### Required tasks:
a) In the opinion piece criticizing Frank Rich, what does Rich claim Kennedy and Obama both are?
b) Write the next paragraph of the opinion piece criticizing Frank Rich, picking up after its final sentence.

### Text under study:
────────────────────────────────────────

Yes, yes, yes. “No man is an island,” so obviously the raving commie that killed the president was busy soaking up the attitudes from the other side of the political aisle from which he sat and this, you see, made him kill a president.
I don’t know about you but when I am driven to do something, it isn’t because I was inspired toward action by what my political enemies want me to do! Are you? Is anyone? I mean, aren’t you driven to do the opposite of what your political enemies are calling for?
Ah, but let’s not let logic get in the way of Frank Rich’s agenda, shall we? He sees a right that “has tried to deflect any connection between its fevered Kennedy hatred and Oswald’s addled psyche with the fact that the assassin had briefly defected to the Soviet Union.”
The logical fallacies of this line of nonsense is staggering.
Now, there is another thing that one is struck by with by Frank Rich’s latest anti-conservative, anti-Tea Party screed. One cannot help but notice that, to prove his central thesis, Rich is relying on the assumed veracity of a fantasy writer’s plot points for his sci-fi oriented story where a guy goes back in time to stop an assassination of a president.
Rich takes the fantasy land that leftist writer King created out of thin air to “prove” that the “hate in the air” in 1963 is somehow just like today not to mention that said “hate” was really responsible for killing Kennedy — as opposed to the mental disease of a communist, lone-gunman who did the deed.
Close to the end of his article Rich indulges another absurdity trying to compare Kennedy and Obama. They are both “centrists in the Democratic parties of their respective eras,” he claims. This is guffaw worthy. Kennedy was not a doctrinaire, far left-winger, to be sure. He was certainly liberal, but not an extremist. Kennedy was in keeping with the Democrat Party of his day. On the other hand, Obama most clearly is an extremist. That Obama is also a proponent of crony capitalism does in no way make of him a “centrist.”

────────────────────────────────────────

### Study material:
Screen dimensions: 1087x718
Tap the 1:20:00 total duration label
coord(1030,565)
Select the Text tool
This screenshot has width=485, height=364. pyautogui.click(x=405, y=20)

────────────────────────────────────────

### Results for each task:
a) Centrists in the Democratic parties of their respective eras.

b)
Rich finishes this amazing retreat from reality with this:
On the other hand, read Manchester or 11/22/63 or any other account of that time, and the vitriol that was aimed at Kennedy in life seems as immediate as today. It’s as startling as that “You lie!” piercing the solemnity of a presidential address like a gunshot–or the actual gunshots fired at the White House last week by another wretched waif. In the end, that political backdrop is what our 44th and 35th presidents may have most in common. The tragedy of the Kennedy cult is that even as it fades, the hothouse brand of American malice that stalked its hero stalks our country still.
It’s a nice summation of his premise, if not entirely built on a foundation of lies. I’d say that it really is too bad that Frank Rich isn’t shooting for a Swiftian production with this thing. He has all the reality-on-its-head elements, after all.
Finally, isn’t it interesting that all hate always comes form “the right” to these people? Writing in the midst of the Occupy “movement” where such hate has daily been on egregious display — with rapes, property destruction, even deaths as a result — Frank Rich only sees warning signs coming from the right. He truly is living in a fantasy land, isn’t he?